• **Written problem**
Please rewrite only the records between the lines holding "The height and width of the screenshot is (249, 698)." and "Expand the zone", inclusive, changing "Topics" to "Threads" and leaving all else as it stands.

• **Entries provided**
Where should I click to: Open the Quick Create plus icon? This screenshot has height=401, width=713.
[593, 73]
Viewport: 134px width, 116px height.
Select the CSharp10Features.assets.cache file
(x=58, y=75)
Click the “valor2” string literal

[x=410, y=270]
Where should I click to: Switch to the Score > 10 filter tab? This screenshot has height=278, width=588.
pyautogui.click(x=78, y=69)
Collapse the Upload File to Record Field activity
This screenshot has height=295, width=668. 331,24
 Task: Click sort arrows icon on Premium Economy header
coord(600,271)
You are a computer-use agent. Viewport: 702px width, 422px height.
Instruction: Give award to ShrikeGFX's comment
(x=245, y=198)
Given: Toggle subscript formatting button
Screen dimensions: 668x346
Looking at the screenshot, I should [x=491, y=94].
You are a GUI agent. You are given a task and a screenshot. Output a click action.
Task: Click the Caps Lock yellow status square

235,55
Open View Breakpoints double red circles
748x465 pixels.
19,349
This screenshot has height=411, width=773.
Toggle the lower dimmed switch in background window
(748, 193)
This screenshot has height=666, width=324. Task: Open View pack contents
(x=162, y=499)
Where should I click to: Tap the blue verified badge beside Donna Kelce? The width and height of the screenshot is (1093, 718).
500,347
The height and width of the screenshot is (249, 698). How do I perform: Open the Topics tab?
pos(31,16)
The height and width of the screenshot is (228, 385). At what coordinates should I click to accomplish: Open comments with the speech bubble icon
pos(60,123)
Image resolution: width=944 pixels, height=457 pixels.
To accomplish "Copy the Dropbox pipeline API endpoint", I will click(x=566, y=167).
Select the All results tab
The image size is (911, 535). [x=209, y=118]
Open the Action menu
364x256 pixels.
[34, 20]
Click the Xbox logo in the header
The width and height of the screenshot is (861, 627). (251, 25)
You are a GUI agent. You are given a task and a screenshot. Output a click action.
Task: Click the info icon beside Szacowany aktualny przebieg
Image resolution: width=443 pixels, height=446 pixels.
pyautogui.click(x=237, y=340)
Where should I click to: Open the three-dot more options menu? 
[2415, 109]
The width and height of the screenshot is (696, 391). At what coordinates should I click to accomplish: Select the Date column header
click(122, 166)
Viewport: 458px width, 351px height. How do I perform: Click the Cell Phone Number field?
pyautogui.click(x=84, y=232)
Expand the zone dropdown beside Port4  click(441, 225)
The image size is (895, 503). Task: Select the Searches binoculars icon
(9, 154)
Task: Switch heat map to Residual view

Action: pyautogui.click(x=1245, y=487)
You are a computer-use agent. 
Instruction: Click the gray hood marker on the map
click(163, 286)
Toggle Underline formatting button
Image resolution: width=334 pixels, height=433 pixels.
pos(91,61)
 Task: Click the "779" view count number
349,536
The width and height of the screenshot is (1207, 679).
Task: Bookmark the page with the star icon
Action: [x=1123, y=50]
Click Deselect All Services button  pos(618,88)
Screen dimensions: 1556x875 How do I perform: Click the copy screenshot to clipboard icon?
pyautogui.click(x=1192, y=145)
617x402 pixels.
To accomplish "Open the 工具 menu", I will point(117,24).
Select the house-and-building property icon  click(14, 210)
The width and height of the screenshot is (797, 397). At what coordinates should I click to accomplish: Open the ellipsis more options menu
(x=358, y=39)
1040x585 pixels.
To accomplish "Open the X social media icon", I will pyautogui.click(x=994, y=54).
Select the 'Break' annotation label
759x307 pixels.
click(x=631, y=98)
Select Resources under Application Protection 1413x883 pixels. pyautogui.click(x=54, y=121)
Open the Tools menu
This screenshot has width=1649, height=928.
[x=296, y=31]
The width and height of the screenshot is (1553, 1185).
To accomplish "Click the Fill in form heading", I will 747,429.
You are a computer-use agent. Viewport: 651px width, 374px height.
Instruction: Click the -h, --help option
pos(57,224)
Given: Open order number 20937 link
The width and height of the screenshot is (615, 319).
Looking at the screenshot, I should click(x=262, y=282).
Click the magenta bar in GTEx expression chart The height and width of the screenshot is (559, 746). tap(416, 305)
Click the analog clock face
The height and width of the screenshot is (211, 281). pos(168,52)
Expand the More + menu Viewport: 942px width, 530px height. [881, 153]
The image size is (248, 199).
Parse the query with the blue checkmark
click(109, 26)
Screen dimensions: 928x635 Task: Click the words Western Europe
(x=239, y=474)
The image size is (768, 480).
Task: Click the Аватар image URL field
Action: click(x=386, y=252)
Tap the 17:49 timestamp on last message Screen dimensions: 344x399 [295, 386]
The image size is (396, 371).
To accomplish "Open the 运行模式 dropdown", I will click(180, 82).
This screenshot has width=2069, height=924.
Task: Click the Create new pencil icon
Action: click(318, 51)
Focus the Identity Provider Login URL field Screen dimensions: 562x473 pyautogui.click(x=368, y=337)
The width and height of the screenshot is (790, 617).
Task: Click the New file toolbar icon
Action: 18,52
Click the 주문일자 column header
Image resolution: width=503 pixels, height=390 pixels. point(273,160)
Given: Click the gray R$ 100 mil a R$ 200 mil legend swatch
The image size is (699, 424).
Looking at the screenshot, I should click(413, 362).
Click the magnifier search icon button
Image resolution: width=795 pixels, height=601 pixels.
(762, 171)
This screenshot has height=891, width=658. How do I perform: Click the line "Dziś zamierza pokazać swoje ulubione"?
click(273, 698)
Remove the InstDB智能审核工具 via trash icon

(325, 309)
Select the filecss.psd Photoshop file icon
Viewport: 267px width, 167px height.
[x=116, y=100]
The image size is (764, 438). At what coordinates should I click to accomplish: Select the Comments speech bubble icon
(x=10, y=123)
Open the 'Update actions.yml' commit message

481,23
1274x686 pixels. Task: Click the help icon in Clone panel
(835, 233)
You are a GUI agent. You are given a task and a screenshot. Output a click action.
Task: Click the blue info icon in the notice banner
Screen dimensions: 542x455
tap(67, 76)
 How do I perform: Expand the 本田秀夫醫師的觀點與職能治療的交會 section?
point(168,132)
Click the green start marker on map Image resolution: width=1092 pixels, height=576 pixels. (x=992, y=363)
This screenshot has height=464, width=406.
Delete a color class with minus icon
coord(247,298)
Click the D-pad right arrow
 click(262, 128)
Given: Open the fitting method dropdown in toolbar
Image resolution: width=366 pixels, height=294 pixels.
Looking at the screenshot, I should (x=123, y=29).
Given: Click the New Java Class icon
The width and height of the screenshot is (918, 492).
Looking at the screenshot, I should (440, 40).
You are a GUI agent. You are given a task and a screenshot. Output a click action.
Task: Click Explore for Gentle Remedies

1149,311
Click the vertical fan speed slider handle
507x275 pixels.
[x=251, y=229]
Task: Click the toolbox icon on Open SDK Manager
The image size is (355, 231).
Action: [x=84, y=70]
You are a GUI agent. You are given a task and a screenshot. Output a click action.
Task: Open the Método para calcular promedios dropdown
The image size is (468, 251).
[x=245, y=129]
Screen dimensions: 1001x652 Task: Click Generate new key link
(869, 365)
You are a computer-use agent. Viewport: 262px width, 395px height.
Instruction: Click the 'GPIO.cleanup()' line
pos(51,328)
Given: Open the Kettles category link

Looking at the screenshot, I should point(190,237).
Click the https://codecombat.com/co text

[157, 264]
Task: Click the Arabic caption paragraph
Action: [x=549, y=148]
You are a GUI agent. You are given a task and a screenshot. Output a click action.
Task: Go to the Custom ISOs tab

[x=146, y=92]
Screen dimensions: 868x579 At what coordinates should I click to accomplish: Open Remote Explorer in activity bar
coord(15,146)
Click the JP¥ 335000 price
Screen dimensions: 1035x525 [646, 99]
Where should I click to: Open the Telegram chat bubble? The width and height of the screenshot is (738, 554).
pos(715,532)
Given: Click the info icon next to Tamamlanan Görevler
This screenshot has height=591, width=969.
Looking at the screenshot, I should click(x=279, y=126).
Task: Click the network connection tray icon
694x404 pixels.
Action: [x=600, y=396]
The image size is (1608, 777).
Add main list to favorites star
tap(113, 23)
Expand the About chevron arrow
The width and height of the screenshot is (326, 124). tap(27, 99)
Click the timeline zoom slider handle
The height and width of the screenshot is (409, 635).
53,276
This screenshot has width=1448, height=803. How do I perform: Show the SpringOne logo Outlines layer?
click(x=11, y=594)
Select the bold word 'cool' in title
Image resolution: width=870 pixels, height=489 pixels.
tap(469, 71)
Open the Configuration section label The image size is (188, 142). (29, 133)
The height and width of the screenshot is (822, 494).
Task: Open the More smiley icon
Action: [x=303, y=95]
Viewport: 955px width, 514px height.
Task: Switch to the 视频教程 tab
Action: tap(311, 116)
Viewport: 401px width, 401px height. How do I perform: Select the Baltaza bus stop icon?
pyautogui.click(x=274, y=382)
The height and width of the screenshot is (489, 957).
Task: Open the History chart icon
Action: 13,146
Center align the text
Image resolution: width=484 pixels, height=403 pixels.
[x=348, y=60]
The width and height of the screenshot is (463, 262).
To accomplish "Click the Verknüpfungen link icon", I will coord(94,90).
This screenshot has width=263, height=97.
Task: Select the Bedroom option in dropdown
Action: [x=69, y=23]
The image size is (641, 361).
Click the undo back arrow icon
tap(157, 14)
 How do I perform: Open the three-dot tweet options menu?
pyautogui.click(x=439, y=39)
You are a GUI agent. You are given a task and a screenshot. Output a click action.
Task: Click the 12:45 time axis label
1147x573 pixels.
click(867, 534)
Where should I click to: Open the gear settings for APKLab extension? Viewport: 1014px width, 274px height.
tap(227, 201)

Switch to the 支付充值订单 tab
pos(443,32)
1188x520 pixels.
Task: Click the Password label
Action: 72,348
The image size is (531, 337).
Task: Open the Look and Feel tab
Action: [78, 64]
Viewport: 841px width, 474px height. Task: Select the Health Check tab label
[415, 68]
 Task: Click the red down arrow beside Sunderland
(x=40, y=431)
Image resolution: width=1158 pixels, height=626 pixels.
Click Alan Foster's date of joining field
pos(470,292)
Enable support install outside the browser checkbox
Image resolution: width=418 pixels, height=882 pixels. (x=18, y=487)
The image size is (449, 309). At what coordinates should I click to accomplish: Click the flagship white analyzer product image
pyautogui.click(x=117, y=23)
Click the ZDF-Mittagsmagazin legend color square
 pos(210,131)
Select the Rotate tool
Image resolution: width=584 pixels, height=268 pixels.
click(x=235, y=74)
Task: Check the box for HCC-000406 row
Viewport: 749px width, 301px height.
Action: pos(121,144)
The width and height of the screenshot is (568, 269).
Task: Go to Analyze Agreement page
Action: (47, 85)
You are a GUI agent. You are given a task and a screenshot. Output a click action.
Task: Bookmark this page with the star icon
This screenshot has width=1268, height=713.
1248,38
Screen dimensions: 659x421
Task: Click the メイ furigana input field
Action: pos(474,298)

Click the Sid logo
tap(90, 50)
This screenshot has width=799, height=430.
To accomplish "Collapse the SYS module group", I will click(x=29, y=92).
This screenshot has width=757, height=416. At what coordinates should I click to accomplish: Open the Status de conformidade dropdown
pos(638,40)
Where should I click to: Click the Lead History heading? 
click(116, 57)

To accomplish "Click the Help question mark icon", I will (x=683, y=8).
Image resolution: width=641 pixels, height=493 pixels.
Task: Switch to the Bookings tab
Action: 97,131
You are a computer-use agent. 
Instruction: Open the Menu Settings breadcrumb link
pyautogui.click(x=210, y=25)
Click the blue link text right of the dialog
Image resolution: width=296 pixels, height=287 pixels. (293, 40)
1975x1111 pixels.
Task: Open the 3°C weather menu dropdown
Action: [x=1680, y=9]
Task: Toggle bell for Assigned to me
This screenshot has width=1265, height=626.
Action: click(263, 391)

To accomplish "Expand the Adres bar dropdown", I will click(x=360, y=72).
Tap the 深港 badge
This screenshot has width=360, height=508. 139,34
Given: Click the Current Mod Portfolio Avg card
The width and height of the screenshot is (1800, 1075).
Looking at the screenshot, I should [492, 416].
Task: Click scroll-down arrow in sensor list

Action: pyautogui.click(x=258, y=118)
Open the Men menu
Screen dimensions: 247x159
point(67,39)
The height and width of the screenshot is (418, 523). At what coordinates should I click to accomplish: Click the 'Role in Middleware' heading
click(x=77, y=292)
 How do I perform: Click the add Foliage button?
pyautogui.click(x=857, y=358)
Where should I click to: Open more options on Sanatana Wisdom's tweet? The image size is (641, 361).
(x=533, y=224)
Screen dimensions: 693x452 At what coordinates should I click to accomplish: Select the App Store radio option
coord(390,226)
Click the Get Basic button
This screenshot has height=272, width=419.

• **Written answer**
The height and width of the screenshot is (249, 698). How do I perform: Open the Threads tab?
pos(31,16)
The height and width of the screenshot is (228, 385). At what coordinates should I click to accomplish: Open comments with the speech bubble icon
pos(60,123)
Image resolution: width=944 pixels, height=457 pixels.
To accomplish "Copy the Dropbox pipeline API endpoint", I will click(x=566, y=167).
Select the All results tab
The image size is (911, 535). [x=209, y=118]
Open the Action menu
364x256 pixels.
[34, 20]
Click the Xbox logo in the header
The width and height of the screenshot is (861, 627). (251, 25)
You are a GUI agent. You are given a task and a screenshot. Output a click action.
Task: Click the info icon beside Szacowany aktualny przebieg
Image resolution: width=443 pixels, height=446 pixels.
pyautogui.click(x=237, y=340)
Where should I click to: Open the three-dot more options menu? 
[2415, 109]
The width and height of the screenshot is (696, 391). At what coordinates should I click to accomplish: Select the Date column header
click(122, 166)
Viewport: 458px width, 351px height. How do I perform: Click the Cell Phone Number field?
pyautogui.click(x=84, y=232)
Expand the zone dropdown beside Port4  click(441, 225)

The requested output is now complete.